Mathilde Pourrat
Générer un centre vivant à Charolles, S’appuyer sur les interactions avec le Vivant pour permettre un avenir rural résilient.
La ruralité est-elle vouée à disparaître ? Depuis les années 70, 1 million de paysan.ne.s et d’agriculteur.ice.s ont disparu, et les campagnes peinent à se dynamiser. Pourtant, des mouvements comme l’Atelier Paysan prônent le réinvestissement des campagnes pour lutter contre les stratégies agro-industrielles et pour développer des modes de vie résilients. En revanche, les mouvements de protestation qui ont émergé ces dernières années ont montré les difficultés des territoires ruraux à répondre aux exigences écologiques des grandes villes. Les milieux ruraux sont exclus des réflexions sociétales sur l’écologie et peinent à mettre en valeur leur statut pour développer un mode de vie résilient, conséquence d’une forme de domination de la Ville sur la Campagne.

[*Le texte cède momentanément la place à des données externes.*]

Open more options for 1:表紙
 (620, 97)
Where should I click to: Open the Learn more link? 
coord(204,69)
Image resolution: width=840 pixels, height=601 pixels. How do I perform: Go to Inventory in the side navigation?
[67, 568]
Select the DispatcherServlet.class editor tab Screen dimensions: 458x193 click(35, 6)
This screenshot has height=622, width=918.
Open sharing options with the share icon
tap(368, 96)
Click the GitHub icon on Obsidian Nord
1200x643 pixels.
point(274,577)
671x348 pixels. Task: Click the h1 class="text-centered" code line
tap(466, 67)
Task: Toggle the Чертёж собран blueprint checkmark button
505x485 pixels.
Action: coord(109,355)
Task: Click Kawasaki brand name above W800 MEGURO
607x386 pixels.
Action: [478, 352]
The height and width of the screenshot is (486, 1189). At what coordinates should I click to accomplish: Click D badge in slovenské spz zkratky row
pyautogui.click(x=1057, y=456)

Charolles, qui est un bourg rural de 3000 habitant.e.s situé dans le sud-ouest de la Bourgogne, connu pour son élevage bovin de qualité, concentre plusieurs problématiques rencontrées par la ruralité. On y observe en effet une perte de dynamisme économique et social, un phénomène de vieillissement de population important et un fonctionnement dicté par l’usage de la voiture au détriment du piéton et des autres modes de déplacements. Cependant, Charolles présente des qualités paysagères qui sont propres à son territoire et à son histoire, qu’il conviendrait de valoriser sans le muséifier dans un paysage de carte postale. En effet, une réactualisation de son identité est nécessaire pour rendre la rendre désirable.
En tant que concepteur.ice, de l’espace, comment amener les villes rurales à développer une résilience représentative de leurs spécificités ?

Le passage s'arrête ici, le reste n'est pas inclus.